Notorious Tanzanian ivory trafficker jailed for 12 years

An elephant grazes at the Amboseli National Park on October 7, 2013. A Tanzanian court sentenced Boniface Matthew Maliango to 12 years in prison for trafficking illegal ivory. FILE PHOTO | TONY KARUMBA | AFP

What you need to know:

  • Boniface Matthew Maliango, commonly known as 'Shetani' was arrested in September 2015.
  • He was believed to be responsible for killing thousands of elephants as the head of 15 poaching syndicates operating throughout Tanzania, Burundi, Zambia, Mozambique and southern Kenya.

DAR ES SALAAM

Tanzania's most notorious poacher, nicknamed "The Devil", was on Friday sentenced to 12 years in prison for running an ivory trafficking network across five African countries, a conservation organisation said.

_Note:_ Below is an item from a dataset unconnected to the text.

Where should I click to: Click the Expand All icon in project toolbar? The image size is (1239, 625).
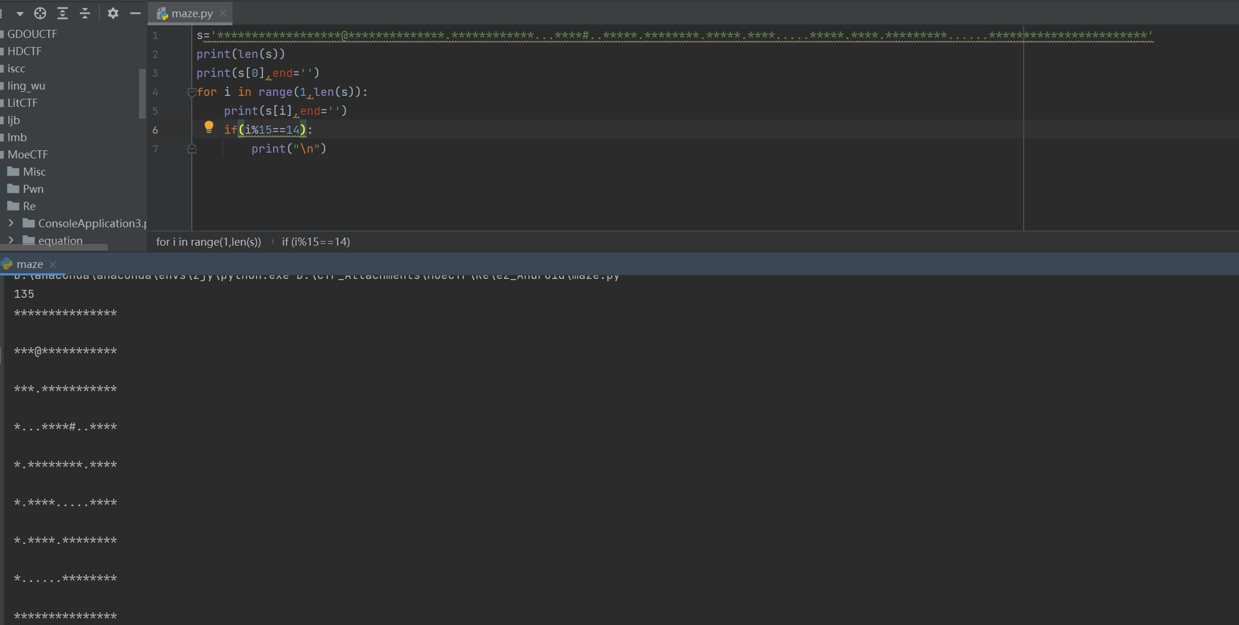pyautogui.click(x=63, y=13)
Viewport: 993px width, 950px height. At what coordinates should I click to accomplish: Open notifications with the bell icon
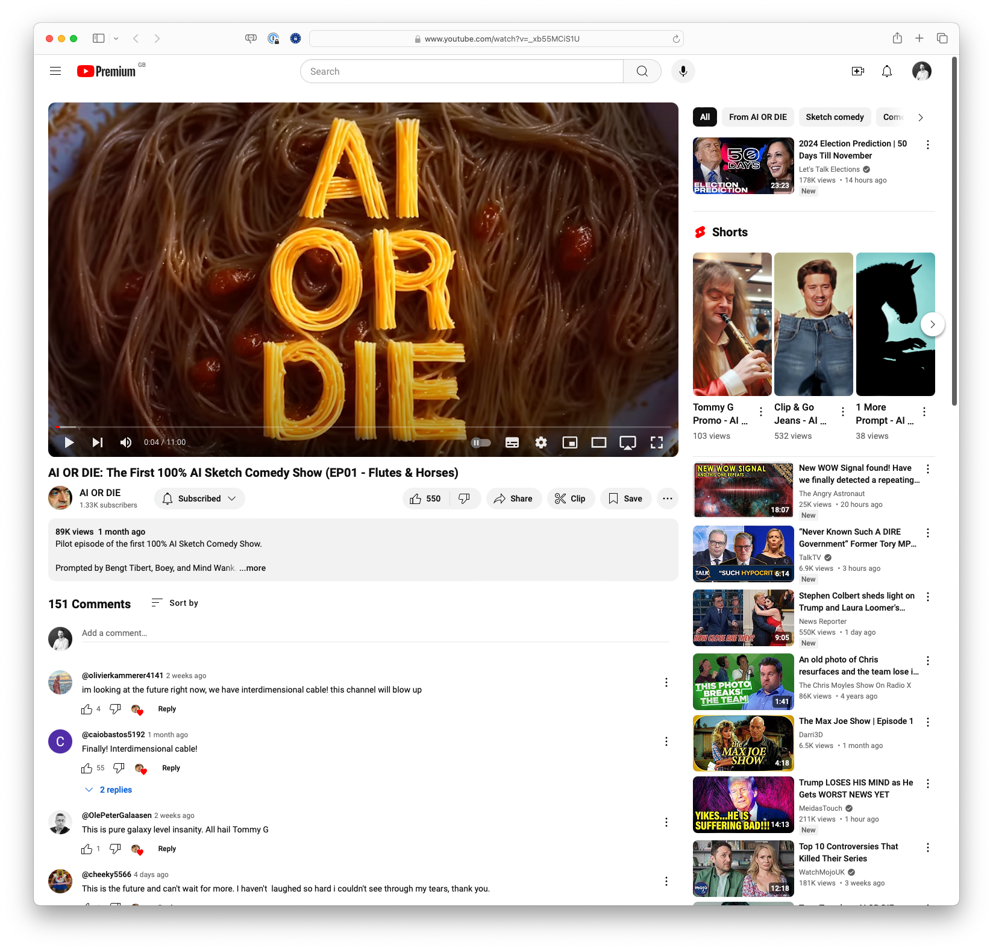(x=886, y=71)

"Boniface Matthew Maliango, commonly known as 'Shetani' or 'The Devil', is one of Tanzania's most notorious ivory traffickers. Today he was given a 12-year sentence," the PAMS Foundation, which finances the government's fight against poaching, wrote on its Facebook page.

YEAR-LONG MANHUNT

The 47-year-old, considered the biggest ivory trafficker in east Africa, was arrested in Dar es Salaam in September 2015 after a year-long manhunt.

The Elephant Action League, which fights wildlife crime, said he was believed to be responsible for killing thousands of elephants as the head of 15 poaching syndicates operating throughout Tanzania, Burundi, Zambia, Mozambique and southern Kenya.

ILLEGAL TRAFFICKING

He is also accused of leading a poaching network supplying a 66-year-old Chinese citizen Yang Fenlan known as the "Ivory Queen", who is currently on trial in Tanzania for illegally trafficking 706 elephant tusks between 2000 and 2014.

The hunt for Maliango and the Ivory Queen features in the 2016 Netflix documentary "The Ivory Game", on which Leonardo Di Caprio was an executive producer.

According to the International Union for Conservation of Nature (IUCN) the number of African elephants has fallen by around 111,000 to 415,000 over the past decade.

POACHING CRISIS

The killing shows no sign of abating with around 30,000 elephants slaughtered for their ivory every year.

Tanzania, which has one of the continent's biggest elephant populations, is one of the worst-affected countries.

A recent census showed a 60 percent drop in the country's elephant population between 2009 and 2014.